PR Career Center: Was verhindert Karriere von Frauen in der Kommunikation? Wie wichtig sind Vereinbarkeit von Karriere und Familie oder Modelle zum Wiedereinstieg nach der Elternzeit? Welche Vorbilder sehen Sie?
Iris Bethge: Richtig. Noch immer ist die Arbeitswelt insgesamt familienfeindlich. Und noch immer trifft es zumeist die Frauen. In meiner Zeit als Kommunikationschefin von Ursula von der Leyen im Familienministerium waren diese Themen mein täglich Brot. Daher weiß ich, dass Arbeitgeber viel an Know-how und Netzwerk verlieren, wenn Eltern erst Jahre später wieder an den Arbeitsplatz zurückkehren. Es ist so wichtig, dass der Betrieb Vereinbarkeit von Familie und Beruf pusht. Nicht nur für den Arbeitnehmer, der oft zwei Einkommen braucht, um die Familie über Wasser zu halten. Genauso profitiert der Arbeitgeber von einer guten Vereinbarkeit. Als Verband lassen wir uns auf meine Initiative jetzt zertifizieren, bieten mobiles Arbeiten von zuhause an und holen hoffentlich schnell einiges auf. Es gibt vorbildliche Unternehmen, auch Banken, von denen wir hierbei lernen können. Generell gilt, dass immer noch viele Entscheidungen in den Führungsetagen von männlichen Chefs getroffen werden – und dann doch wieder Männer die guten Jobs bekommen. Ich fürchte, das wird sich erst angleichen, wenn noch viel mehr Frauen in Führungspositionen sind. Allerdings muss ich selbstkritisch sagen, dass es auch mir nicht immer gelingt, top Positionen mit Frauen zu besetzen.
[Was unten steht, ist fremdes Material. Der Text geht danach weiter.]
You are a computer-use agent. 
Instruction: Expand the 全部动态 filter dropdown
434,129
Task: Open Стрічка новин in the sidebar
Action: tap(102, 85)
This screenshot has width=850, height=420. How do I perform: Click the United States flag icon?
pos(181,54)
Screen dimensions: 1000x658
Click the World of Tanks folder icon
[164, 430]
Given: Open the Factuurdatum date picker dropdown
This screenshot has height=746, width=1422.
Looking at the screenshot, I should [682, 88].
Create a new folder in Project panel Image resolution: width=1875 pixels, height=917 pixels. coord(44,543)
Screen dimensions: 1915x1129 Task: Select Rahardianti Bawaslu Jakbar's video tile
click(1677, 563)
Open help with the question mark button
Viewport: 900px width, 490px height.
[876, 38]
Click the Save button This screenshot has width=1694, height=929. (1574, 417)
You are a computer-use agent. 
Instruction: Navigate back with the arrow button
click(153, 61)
PR Career Center: Der Nachwuchs in der Kommunikationsbranche ist weiblich. Welchen Rat geben Sie ihm mit auf den Weg?
Iris Bethge: Lasst Euch nicht entmutigen! Ich musste auch viele Durststrecken überwinden- auch heute noch. Das hört nie auf. Sucht Euch Verbündete.Trefft keine einsamen Entscheidungen, holt andere Meinungen ein, aber dann entscheidet und seid konsequent. Immer wieder für Neues offen zu sein, sich etwas zutrauen und beharrlich für die Sache zu arbeiten. Mit guten Leuten im Team arbeiten, in dem jeder seine Stärken ausspielen kann. Dann macht die Arbeit Spaß. Und irgendwann wird die Mühe belohnt.